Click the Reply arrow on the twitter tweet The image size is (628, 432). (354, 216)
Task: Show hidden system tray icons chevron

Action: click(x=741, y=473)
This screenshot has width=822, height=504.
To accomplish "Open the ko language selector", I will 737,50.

○ ○ ○ ○ ○

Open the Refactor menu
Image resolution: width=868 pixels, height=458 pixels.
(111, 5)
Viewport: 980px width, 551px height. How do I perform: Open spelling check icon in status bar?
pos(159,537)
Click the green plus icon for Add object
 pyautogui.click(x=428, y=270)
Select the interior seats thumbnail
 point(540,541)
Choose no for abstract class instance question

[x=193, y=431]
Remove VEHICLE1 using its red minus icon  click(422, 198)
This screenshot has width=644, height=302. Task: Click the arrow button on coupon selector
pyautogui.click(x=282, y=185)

○ ○ ○ ○ ○

■ **Prompt**: Reproduce word for word the material above, beginning with the line that contains "Image resolution: width=868" and ending with the line that contains "Remove VEHICLE1 using".

■ **Answer to the exercise**:
Image resolution: width=868 pixels, height=458 pixels.
(111, 5)
Viewport: 980px width, 551px height. How do I perform: Open spelling check icon in status bar?
pos(159,537)
Click the green plus icon for Add object
 pyautogui.click(x=428, y=270)
Select the interior seats thumbnail
 point(540,541)
Choose no for abstract class instance question

[x=193, y=431]
Remove VEHICLE1 using its red minus icon  click(422, 198)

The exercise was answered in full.